Stored data entries
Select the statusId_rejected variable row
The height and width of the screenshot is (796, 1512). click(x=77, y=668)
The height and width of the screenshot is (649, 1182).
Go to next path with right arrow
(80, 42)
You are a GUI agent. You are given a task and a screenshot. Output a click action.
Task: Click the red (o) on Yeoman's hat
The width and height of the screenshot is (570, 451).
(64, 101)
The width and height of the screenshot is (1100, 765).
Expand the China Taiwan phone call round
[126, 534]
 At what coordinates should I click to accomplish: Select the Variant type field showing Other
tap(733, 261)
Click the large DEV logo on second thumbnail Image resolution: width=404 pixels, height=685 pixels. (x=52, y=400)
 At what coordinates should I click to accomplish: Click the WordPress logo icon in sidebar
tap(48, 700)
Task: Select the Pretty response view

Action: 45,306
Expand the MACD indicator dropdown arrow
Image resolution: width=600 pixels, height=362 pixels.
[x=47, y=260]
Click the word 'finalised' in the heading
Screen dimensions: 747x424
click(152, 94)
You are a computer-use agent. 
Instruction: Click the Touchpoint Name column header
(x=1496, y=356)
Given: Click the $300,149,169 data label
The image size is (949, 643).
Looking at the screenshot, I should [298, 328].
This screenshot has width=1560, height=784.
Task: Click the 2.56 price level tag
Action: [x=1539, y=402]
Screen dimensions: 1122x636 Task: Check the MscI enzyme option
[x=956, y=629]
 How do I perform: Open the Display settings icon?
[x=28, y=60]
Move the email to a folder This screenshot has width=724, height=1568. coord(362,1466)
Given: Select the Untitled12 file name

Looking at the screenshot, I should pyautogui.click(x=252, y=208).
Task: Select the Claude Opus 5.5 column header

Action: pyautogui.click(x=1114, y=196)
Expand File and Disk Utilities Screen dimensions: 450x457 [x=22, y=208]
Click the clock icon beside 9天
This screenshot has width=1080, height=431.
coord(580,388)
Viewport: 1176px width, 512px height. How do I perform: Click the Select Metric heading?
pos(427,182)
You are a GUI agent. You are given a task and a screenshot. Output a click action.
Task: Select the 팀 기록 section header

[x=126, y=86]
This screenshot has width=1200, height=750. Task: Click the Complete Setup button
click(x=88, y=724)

* [YOUR OBJECTIVE]: From the records above, copy out the line with "Screen dimensions: 747x424", the line with "Expand File and", and every line between them, word for word.

* [RESPONSE AREA]:
Screen dimensions: 747x424
click(152, 94)
You are a computer-use agent. 
Instruction: Click the Touchpoint Name column header
(x=1496, y=356)
Given: Click the $300,149,169 data label
The image size is (949, 643).
Looking at the screenshot, I should [298, 328].
This screenshot has width=1560, height=784.
Task: Click the 2.56 price level tag
Action: [x=1539, y=402]
Screen dimensions: 1122x636 Task: Check the MscI enzyme option
[x=956, y=629]
 How do I perform: Open the Display settings icon?
[x=28, y=60]
Move the email to a folder This screenshot has width=724, height=1568. coord(362,1466)
Given: Select the Untitled12 file name

Looking at the screenshot, I should pyautogui.click(x=252, y=208).
Task: Select the Claude Opus 5.5 column header

Action: pyautogui.click(x=1114, y=196)
Expand File and Disk Utilities Screen dimensions: 450x457 [x=22, y=208]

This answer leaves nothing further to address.